RECORDS
....
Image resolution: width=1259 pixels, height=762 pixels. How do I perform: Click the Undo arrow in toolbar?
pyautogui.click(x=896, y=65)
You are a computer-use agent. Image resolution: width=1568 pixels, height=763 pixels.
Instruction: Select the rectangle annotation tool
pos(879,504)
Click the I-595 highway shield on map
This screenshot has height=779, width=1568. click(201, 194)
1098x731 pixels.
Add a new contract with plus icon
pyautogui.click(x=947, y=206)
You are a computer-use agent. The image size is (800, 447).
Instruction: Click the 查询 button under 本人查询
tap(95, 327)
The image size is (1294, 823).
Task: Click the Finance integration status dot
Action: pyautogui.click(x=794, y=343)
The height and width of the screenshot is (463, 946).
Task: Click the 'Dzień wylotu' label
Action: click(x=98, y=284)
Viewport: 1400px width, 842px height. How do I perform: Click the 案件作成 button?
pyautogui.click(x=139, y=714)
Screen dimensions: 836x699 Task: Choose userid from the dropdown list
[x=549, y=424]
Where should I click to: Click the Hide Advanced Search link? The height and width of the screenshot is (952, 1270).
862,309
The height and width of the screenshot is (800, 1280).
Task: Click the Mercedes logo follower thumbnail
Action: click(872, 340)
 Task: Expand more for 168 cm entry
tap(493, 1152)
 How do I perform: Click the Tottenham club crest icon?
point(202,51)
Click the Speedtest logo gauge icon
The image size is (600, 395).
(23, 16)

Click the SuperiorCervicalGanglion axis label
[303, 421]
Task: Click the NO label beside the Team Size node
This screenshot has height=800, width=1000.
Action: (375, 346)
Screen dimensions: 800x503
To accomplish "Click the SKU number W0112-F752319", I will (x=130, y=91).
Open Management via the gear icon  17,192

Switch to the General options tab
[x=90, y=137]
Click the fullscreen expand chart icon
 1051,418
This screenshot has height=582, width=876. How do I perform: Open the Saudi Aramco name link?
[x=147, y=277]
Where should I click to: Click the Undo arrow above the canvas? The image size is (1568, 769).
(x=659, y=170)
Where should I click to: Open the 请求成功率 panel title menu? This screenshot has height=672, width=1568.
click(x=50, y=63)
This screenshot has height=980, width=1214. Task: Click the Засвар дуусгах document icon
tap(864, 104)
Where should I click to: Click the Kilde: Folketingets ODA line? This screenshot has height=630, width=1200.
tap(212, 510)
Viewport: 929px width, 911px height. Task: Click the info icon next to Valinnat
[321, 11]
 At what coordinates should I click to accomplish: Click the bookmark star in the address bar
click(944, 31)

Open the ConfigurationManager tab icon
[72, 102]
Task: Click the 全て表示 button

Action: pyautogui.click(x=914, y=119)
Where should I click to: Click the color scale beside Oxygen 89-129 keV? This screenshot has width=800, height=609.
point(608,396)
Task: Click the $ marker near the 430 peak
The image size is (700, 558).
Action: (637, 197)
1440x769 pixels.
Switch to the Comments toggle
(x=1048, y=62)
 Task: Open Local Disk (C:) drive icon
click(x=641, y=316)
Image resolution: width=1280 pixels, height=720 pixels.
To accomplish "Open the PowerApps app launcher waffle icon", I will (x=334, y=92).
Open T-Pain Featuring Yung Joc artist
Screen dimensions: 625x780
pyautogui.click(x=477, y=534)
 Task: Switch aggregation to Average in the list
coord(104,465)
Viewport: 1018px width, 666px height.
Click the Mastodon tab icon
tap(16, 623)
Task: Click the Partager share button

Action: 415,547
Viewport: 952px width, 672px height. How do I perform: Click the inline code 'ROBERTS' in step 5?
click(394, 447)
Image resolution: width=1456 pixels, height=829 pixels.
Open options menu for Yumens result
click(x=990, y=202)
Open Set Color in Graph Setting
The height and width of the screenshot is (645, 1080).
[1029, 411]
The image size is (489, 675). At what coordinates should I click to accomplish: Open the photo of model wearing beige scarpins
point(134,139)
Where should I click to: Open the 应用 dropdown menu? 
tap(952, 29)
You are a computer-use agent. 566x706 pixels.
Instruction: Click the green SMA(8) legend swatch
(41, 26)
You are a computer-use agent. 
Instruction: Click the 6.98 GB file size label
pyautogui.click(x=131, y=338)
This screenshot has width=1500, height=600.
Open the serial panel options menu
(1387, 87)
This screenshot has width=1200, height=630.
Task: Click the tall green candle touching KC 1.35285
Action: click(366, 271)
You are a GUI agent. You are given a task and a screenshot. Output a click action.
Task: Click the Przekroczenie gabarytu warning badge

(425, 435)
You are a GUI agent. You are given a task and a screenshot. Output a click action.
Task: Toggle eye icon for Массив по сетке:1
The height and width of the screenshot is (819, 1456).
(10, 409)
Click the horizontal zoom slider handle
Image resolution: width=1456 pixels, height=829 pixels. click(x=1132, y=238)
....
PROBLEM DETAILS
Lay out the item lines from the one containing "How do I perform: Click the Tottenham" down to the one containing "pyautogui.click(x=477, y=534)", including both of those lines, as a JSON list of strings with one string per line. Leave out blank lines.

RESPONSE TO THE TASK
[
  " How do I perform: Click the Tottenham club crest icon?",
  "point(202,51)",
  "Click the Speedtest logo gauge icon",
  "The image size is (600, 395).",
  "(23, 16)",
  "Click the SuperiorCervicalGanglion axis label",
  "[303, 421]",
  "Task: Click the NO label beside the Team Size node",
  "This screenshot has height=800, width=1000.",
  "Action: (375, 346)",
  "Screen dimensions: 800x503",
  "To accomplish \"Click the SKU number W0112-F752319\", I will (x=130, y=91).",
  "Open Management via the gear icon  17,192",
  "Switch to the General options tab",
  "[x=90, y=137]",
  "Click the fullscreen expand chart icon",
  " 1051,418",
  "This screenshot has height=582, width=876. How do I perform: Open the Saudi Aramco name link?",
  "[x=147, y=277]",
  "Where should I click to: Click the Undo arrow above the canvas? The image size is (1568, 769).",
  "(x=659, y=170)",
  "Where should I click to: Open the 请求成功率 panel title menu? This screenshot has height=672, width=1568.",
  "click(x=50, y=63)",
  "This screenshot has height=980, width=1214. Task: Click the Засвар дуусгах document icon",
  "tap(864, 104)",
  "Where should I click to: Click the Kilde: Folketingets ODA line? This screenshot has height=630, width=1200.",
  "tap(212, 510)",
  "Viewport: 929px width, 911px height. Task: Click the info icon next to Valinnat",
  "[321, 11]",
  " At what coordinates should I click to accomplish: Click the bookmark star in the address bar",
  "click(944, 31)",
  "Open the ConfigurationManager tab icon",
  "[72, 102]",
  "Task: Click the 全て表示 button",
  "Action: pyautogui.click(x=914, y=119)",
  "Where should I click to: Click the color scale beside Oxygen 89-129 keV? This screenshot has width=800, height=609.",
  "point(608,396)",
  "Task: Click the $ marker near the 430 peak",
  "The image size is (700, 558).",
  "Action: (637, 197)",
  "1440x769 pixels.",
  "Switch to the Comments toggle",
  "(x=1048, y=62)",
  " Task: Open Local Disk (C:) drive icon",
  "click(x=641, y=316)",
  "Image resolution: width=1280 pixels, height=720 pixels.",
  "To accomplish \"Open the PowerApps app launcher waffle icon\", I will (x=334, y=92).",
  "Open T-Pain Featuring Yung Joc artist",
  "Screen dimensions: 625x780",
  "pyautogui.click(x=477, y=534)"
]